A couple of thoughts:

     Wind is not part of the game design of golf. Golf tournaments are postponed or canceled due to high winds or other weather conditions. The reason is that in such circumstances the contest is not as clear-cut a measure of the golfers' skills.

     What other players might do in the same conditions has nothing to do with the fact that what a skilled player thought was a perfect shot was ruined by an unknowable weather phenomenon.

     The "test" will always fail--no one can go back in time. Events happen. If something unpredictable occurs and alters the outcome of the player's skillful endeavors the Time Lords are not going to show up to fix things. Would things have gone differently had the golfer known there was to be a sudden gust wind that would affect their shot? Very likely. You are suggesting that skill can win out in such situations only through the use of psychic powers to see the future or sci-fi impossibilities.

I was going to say much the same thing, but we all know it would just prompt another nonsense response that has nothing to do with reality. I don't know where he got the idea that wind is part of the game design of golf, but it probably came out of the same bin where most of his other ideas are stored.

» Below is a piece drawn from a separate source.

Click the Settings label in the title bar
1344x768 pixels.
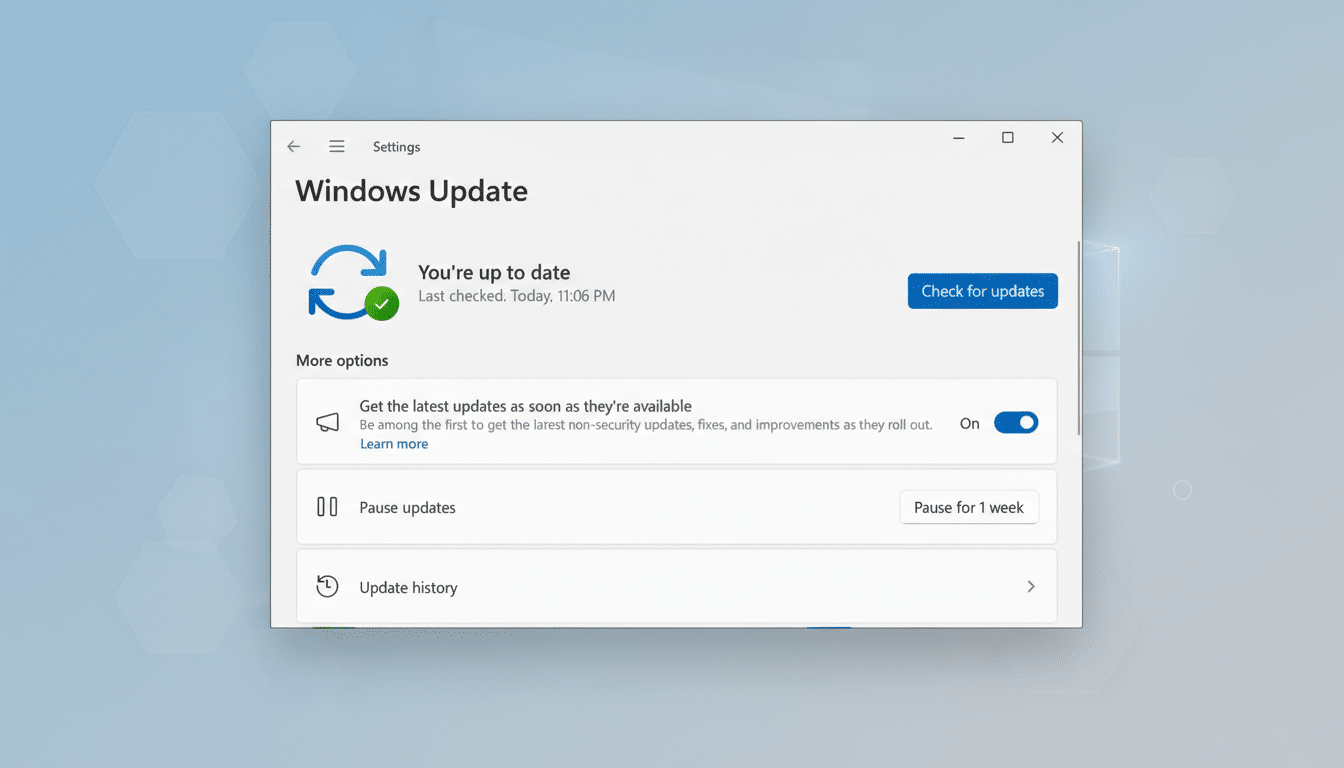pyautogui.click(x=396, y=146)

It my opinion it's not just golf, but many other activities where unforeseen environmental conditions affect the outcome after a person has executed their turn or play. Like baseball, football, archery and probably many dozens of other sports.

I don't think environmental surprises play much of a role in chess, but the principle is the same. Any situation where someone does something completely random, with no plan, idea, strategy, or predictability would probably be considered luck. 

mpaetz

     Of course the other poster will never be able to admit being mistaken and will always find some "justification", however outlandish, to claim "victory" and will usually throw in a few insults. Sometimes I feel the urge to point out how ridiculous some of his ramblings are.

Mugo345
RaistlinOfKrynn wrote:

Thank you, Captain Obvious!!

FlapJack films!thumbup

Ziryab

"Ci-gît le Seigneur de La Palice: s'il n'était pas mort, il ferait encore envie."

Mike_Kalish

Cool...."Is wind part of golf?"  You never know what you might learn on chess.com.

 Maybe someone here can tell us what a woman is..... 

lfPatriotGames

I think he's coming around. "If it was based on luck, no amount of practice would change your probability of making the shot".

When luck intervenes, that's exactly what happens. It doesn't change the shot normally, although it can. It changes the RESULT of the shot. So a person can still make the shot just fine, maybe the best shot a person could ever make. But then luck intervenes. A gust of wind, the humidity changes, the sun goes behind a cloud. All AFTER the shot is made. The difference of even a 1/10 of a millimeter from any of those luck factors can affect the result of the shot. I'll bet some other sports, like car racing or shooting the margin could even be smaller. 

And almost every single week, a golf announcer will comment on the good or bad result from a gust of wind that picked up after the shot was hit. It's pretty common, even if someone who doesn't know what they are talking about hasn't heard it.